Ketika jenazah disemayamkan, Rahmah dihampiri petugas militer. Petugas menyampaikan bahwa seluruh keperluan penguburan di Taman Makam Pahlawan (TMP) segera disiapkan.
“Bapak tidak pernah menyebut TMP”, jelas Rahmah.
Satu jam berikutnya, petugas lain ke rumah duka. Ia hendak memastikan di mana Fadeli Luran akan dimakamkan. “TMP atau Pekuburan Islam Panaikang”. Rahmah tegas memilih pekuburan Islam karena tidak ada wasiat perihal TMP.
Brilian
SEMASA hidupnya, sosok pria tinggi besar tersebut merupakan figur pemimpin yang brilian. Arkian, ia sanggup menjabat berbagai posisi krusial di sejumlah organisasi. Di samping Ketua Umum DPP IMMIM, Fadeli Luran juga diangkat menjadi Ketua Orpeha (Organisasi Persaudaraan Haji) maupun anggota Dewan Penyantun Unhas, Universitas Negeri Makassar, Universitas Muhammadiyah, UIN Alauddin serta Universitas Bosowa.
Pada tahun 60-an, Fadeli Luran menjadi anggota Dewan Perwakilan Rakyat Daerah Gotong Royong (DPRD-GR) Kotapraja Makassar. Kurun waktu 1965-1967, ia menjabat Ketua Umum Asosiasi Kontraktor Indonesia (AKI). Pada 1967, Fadeli Luran yang punya kualitas kepribadian individu diserahi tugas oleh Andi Pangerang Pettarani sebagai Ketua Yayasan Badan Wakaf UMI Makassar. Bahkan, ia pun pernah ditunjuk sebagai penasehat lembaga drama. Ini membuktikan bahwa Fadeli Luran cakap dalam aneka pokok bahasan. Sebab, mengutamakan ketelitian logika. Berpikir, sesudah itu beraksi.
Satyalencana
Lembaran atribut Fadeli Luran, marak pula dengan pelbagai
prestasi di kemiliteran. Kendati mengakhiri karier ketentaraannya dengan
pangkat Letnan II, namun, ia pernah mengabdi sebagai Wakil Komandan Batalyon.

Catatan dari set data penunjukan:
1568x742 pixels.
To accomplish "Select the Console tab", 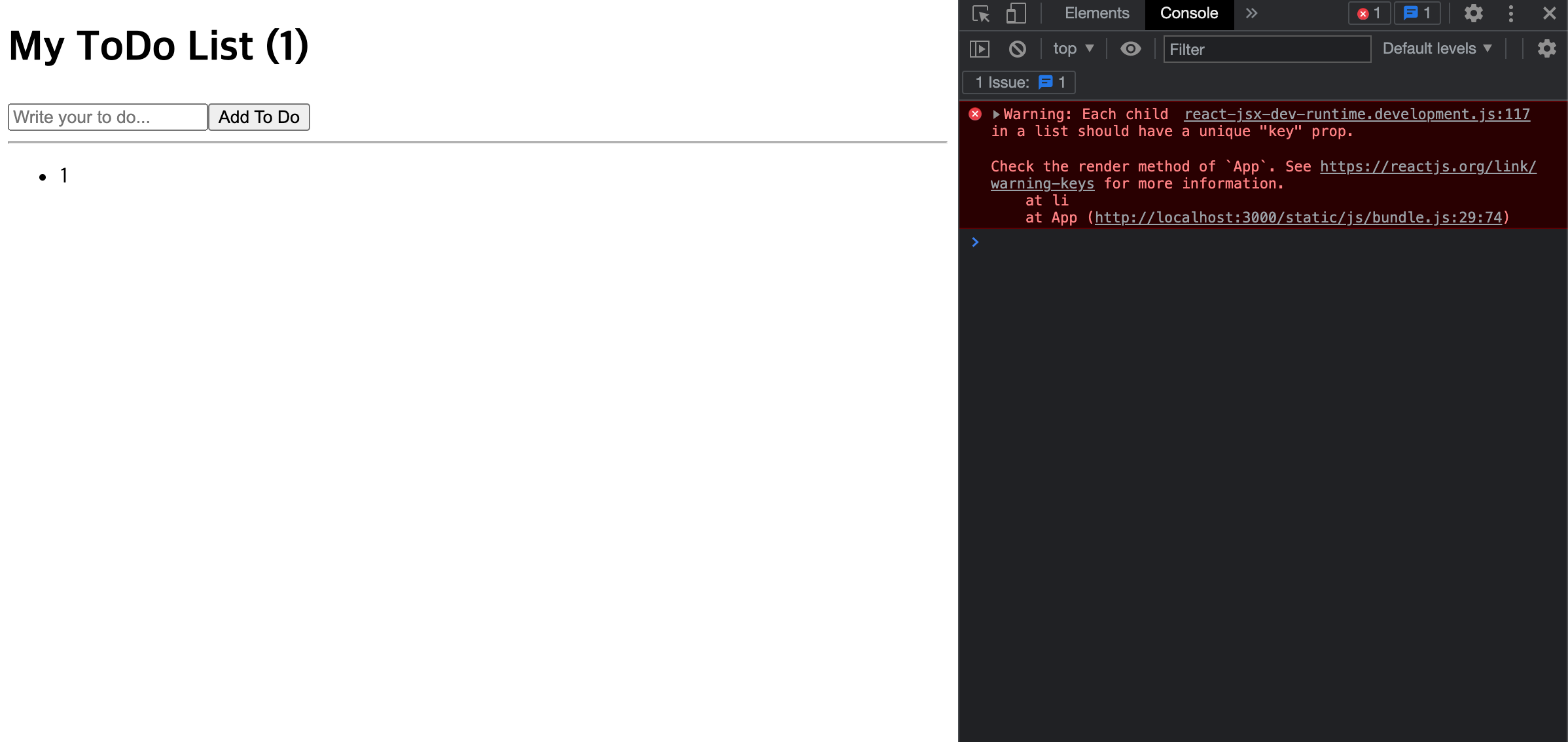I will pos(1188,14).
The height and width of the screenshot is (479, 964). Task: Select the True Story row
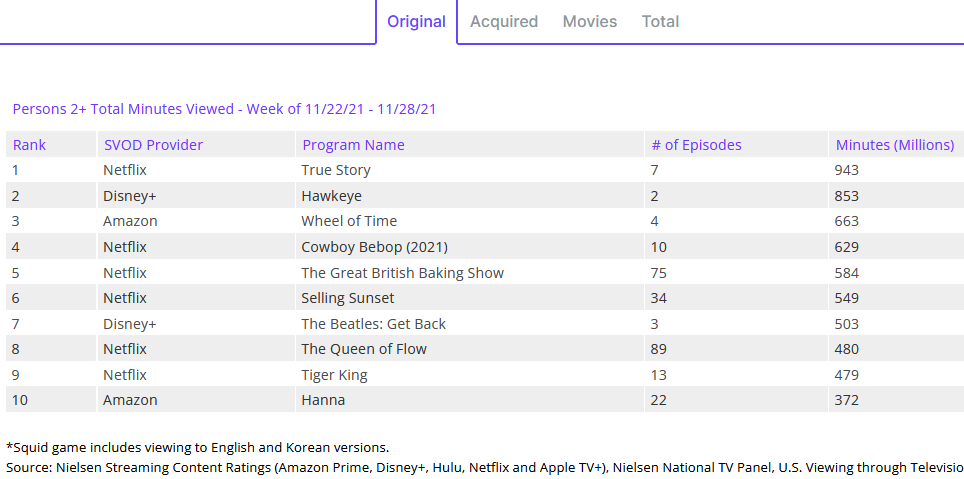tap(336, 170)
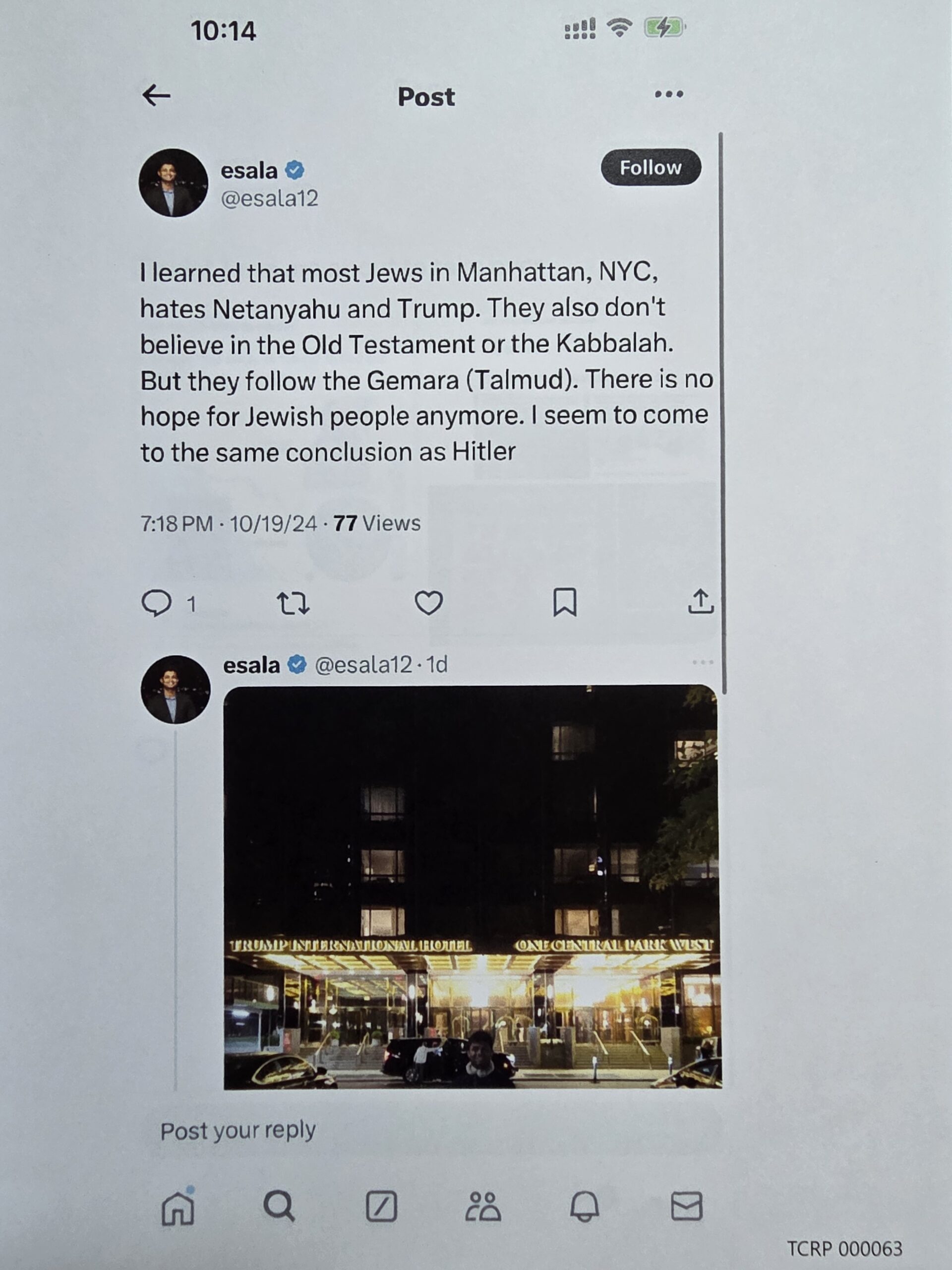This screenshot has width=952, height=1270.
Task: Open the @esala12 handle under the name
Action: pyautogui.click(x=269, y=198)
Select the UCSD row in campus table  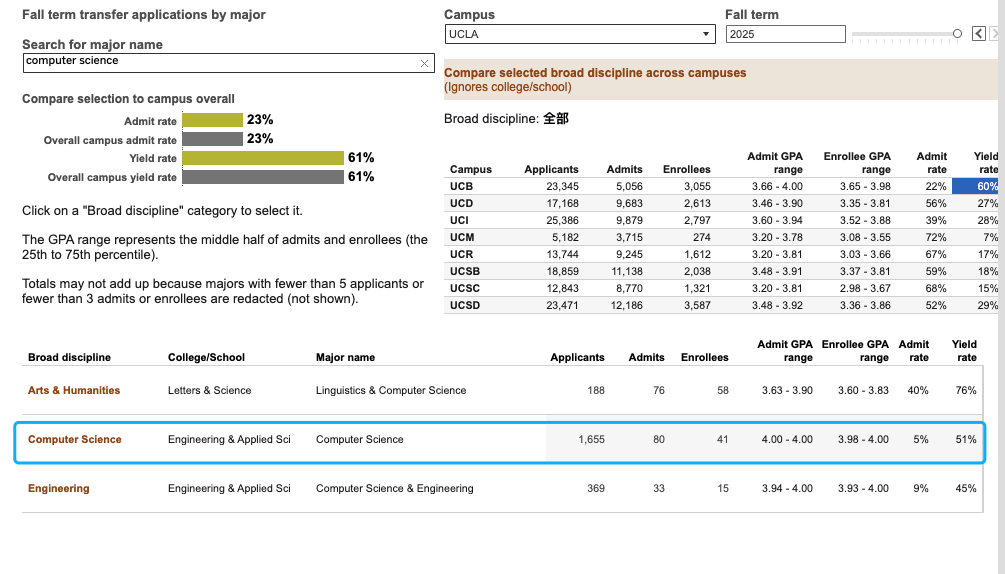[x=720, y=306]
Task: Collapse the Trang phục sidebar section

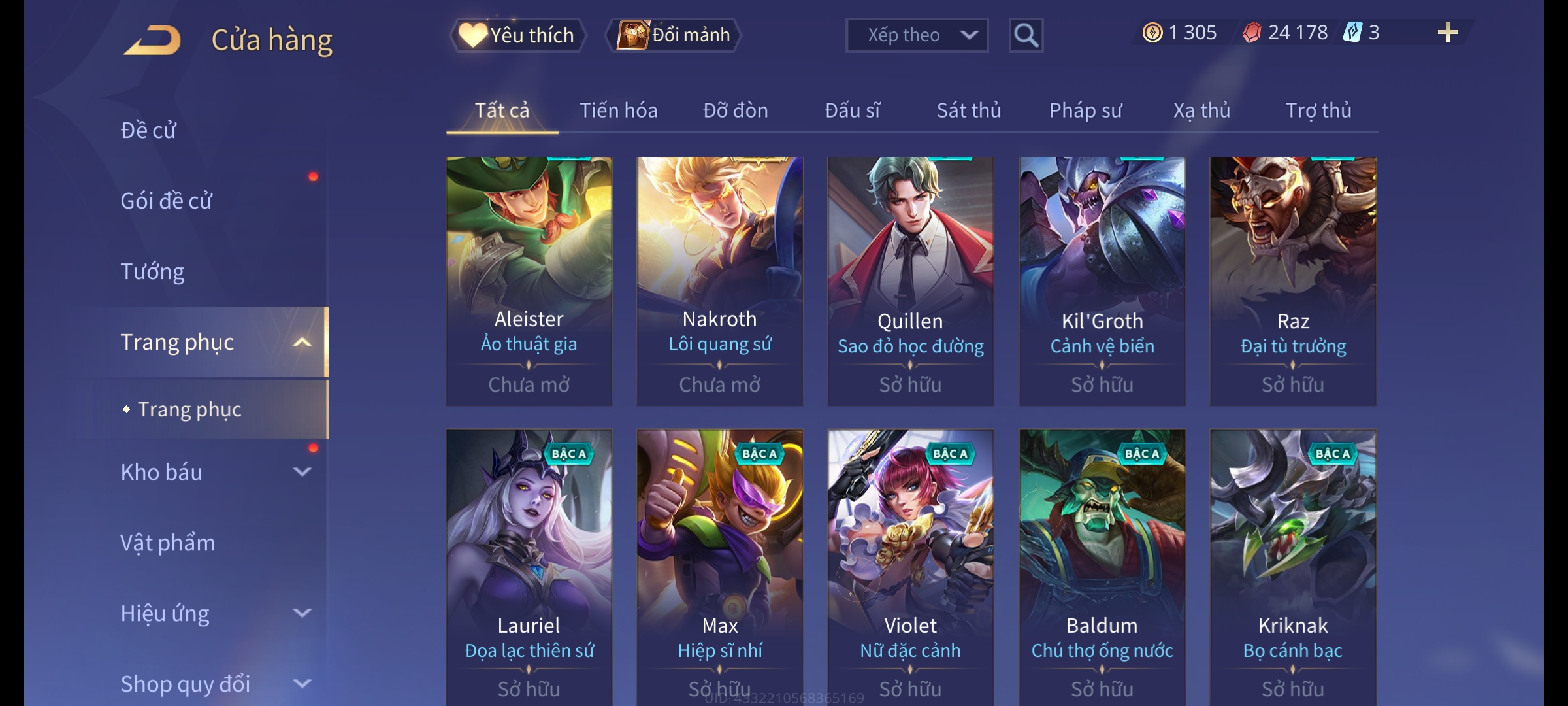Action: point(302,343)
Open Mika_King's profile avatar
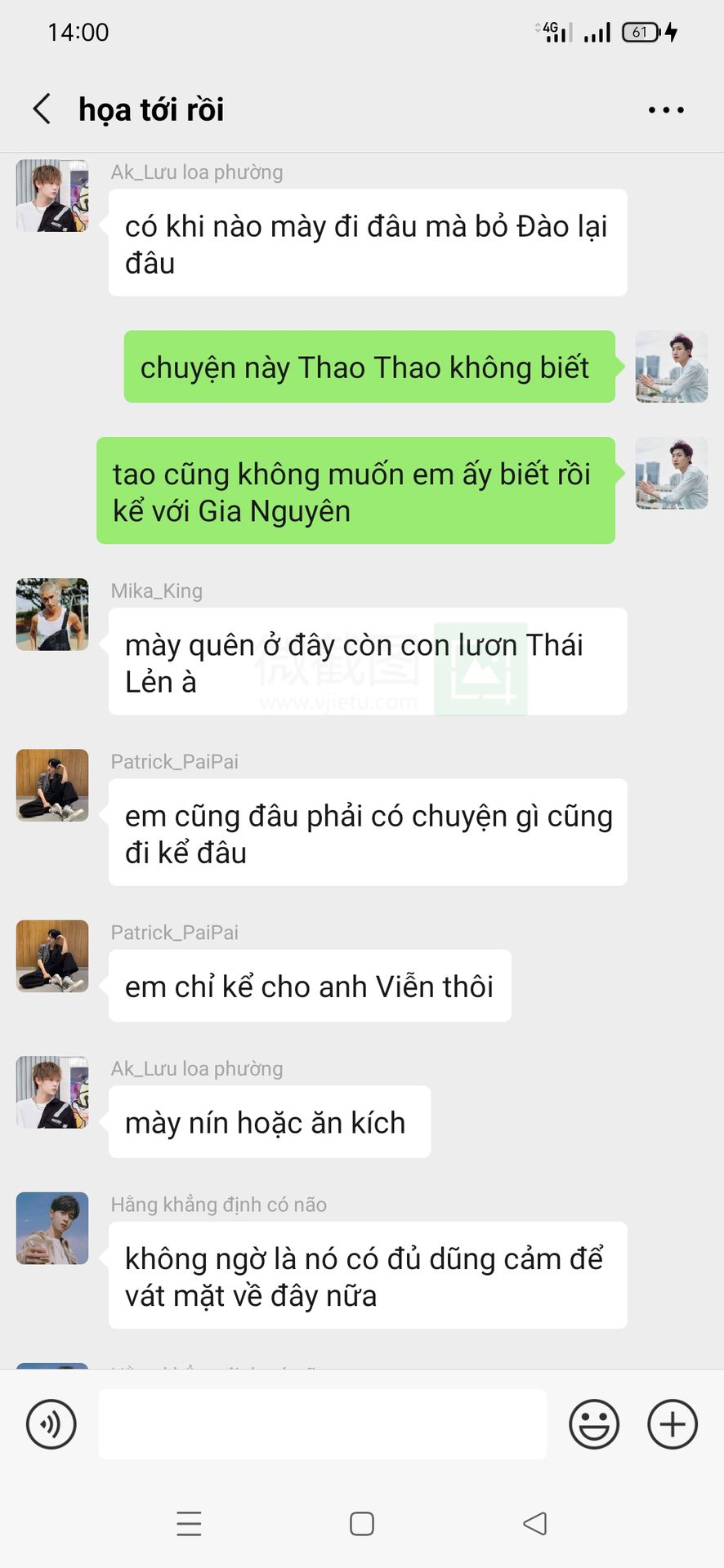 pos(52,614)
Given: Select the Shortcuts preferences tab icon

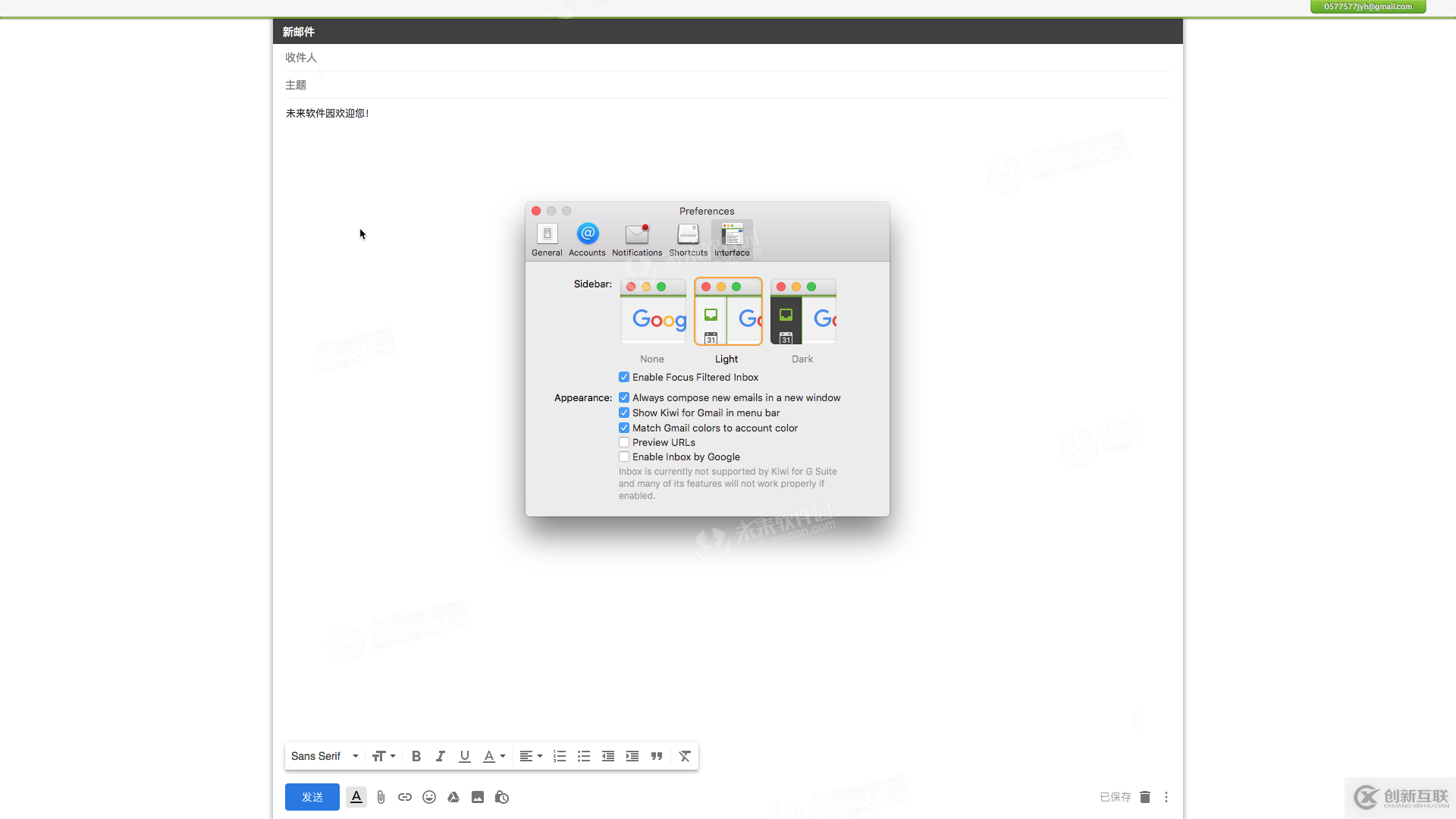Looking at the screenshot, I should point(688,234).
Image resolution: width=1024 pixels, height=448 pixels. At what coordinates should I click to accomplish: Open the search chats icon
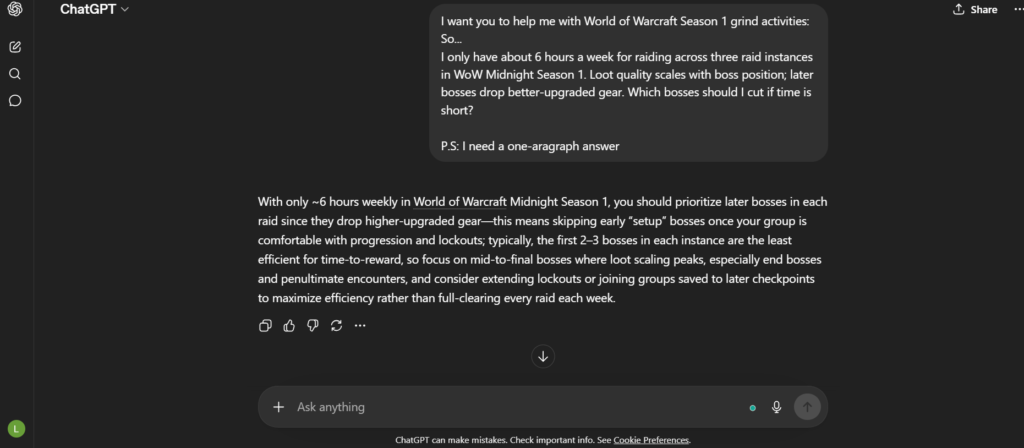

:: Yang Harus Dikerjakan ::
Tulis lanjutan teks tentang Fadeli Luran, dimulai sesudah kalimat terakhir yang tercantum.

:: Hasil di Bawah ::
Di Kabapaten Pangkajene dan Kepulauan (Pangkep), Fadeli Luran pernah menjabat
komandan kompi. Sedangkan surat penghargaan yang diperolehnya ialah
Satyalencana Bhakti 17 Agustus 1958, Bintang Gerilya 10 November 1958,
Satyalencana Peristiwa Aksi Militer Kesatu 17 Agustus 1958 dan Satyalencana
Peristiwa Aksi Militer Kedua 17 Agustus 1958.
Pada 1980, Fadeli Luran bersama Jusuf Kalla, AT Salama serta H Ince Muhammad Ibrahim, membangun Rumah Sakit Faisal. Rumah sakit yang dibiayai Kerajaan Arab Saudi tersebut, terletak di kawasan Gunungsari seluas lima hektar. Dalam menopang keberadaannya, dibentuk pula Yayasan Rumah Sakit Faisal (Yasrif).
Secercah harapan terlintas untuk membangun rumah sakit ketika Duta Besar Saudi Arabia Sheikh Bakr Alkhamais menjalin ukhuwah dengan Fadeli Luran. Niat luhur tersebut akhirnya mendapat lampu hijau seterang kristal dari Kerajaan Arab Saudi. Selain sebagai pionir pembangunan serta Ketua Yasrif, Fadeli Luran juga mendirikan Apotik Farida Rahmah pada 1980.
Murid HAMKA
Sekalipun banyak berkecimpung di bidang pendidikan, namun, pendidikan formal Fadeli Luran hanya kelas III Sekolah Dasar. Jenjang pendidikan seumur jagung itu, justru tidak menghalanginya tampil meng-SK-kan lebih seribu sarjana.
Fadeli Luran bukan cuma fasih bergelut di dunia pendidikan, ia pun aktif dalam berbagai kegiatan Islam. Hingga, masyarakat menyebutnya ulama. Fadeli Luran menampik predikat tersebut. Ia lebih suka dirinya dianggap sebagai zuama (pemimpin informal) yang membina organisasi kaum Muslim. Padahal, tempat Fadeli Luran mengkaji ilmu keislaman adalah Haji Abdul Malik Karim Amrullah (Buya Hamka) dan Mohammad Natsir. Buya Hamka sebagai Ketua Majelis Ulama Indonesia (MUI) pertama, malahan menganggapnya sebagai anak sendiri.
Kompilasi Pujian
KISAH Fadeli Luran seolah koleksi hikayat dari kompilasi para legenda Tanah Air. Sikap dan tindakannya memimpin organisasi, terekam dalam memori kolektif. Mantan Walikota Makassar H Muhammad Daeng Patompo, memujinya.
“Kepemimpinan Fadeli Luran sulit ditemukan saat ini. Cuma sedikit orang yang bisa memiliki kharisma seperti Fadeli Luran. Dia itu manusia ngotot. Kengototannya, karena, bisa menghimpun umat Islam untuk ikut dalam masjid. Apalagi, Fadeli Luran tidak pandang siang atau malam, yang jelas ia selalu berusaha menyelesaikan masalah yang dihadapi”.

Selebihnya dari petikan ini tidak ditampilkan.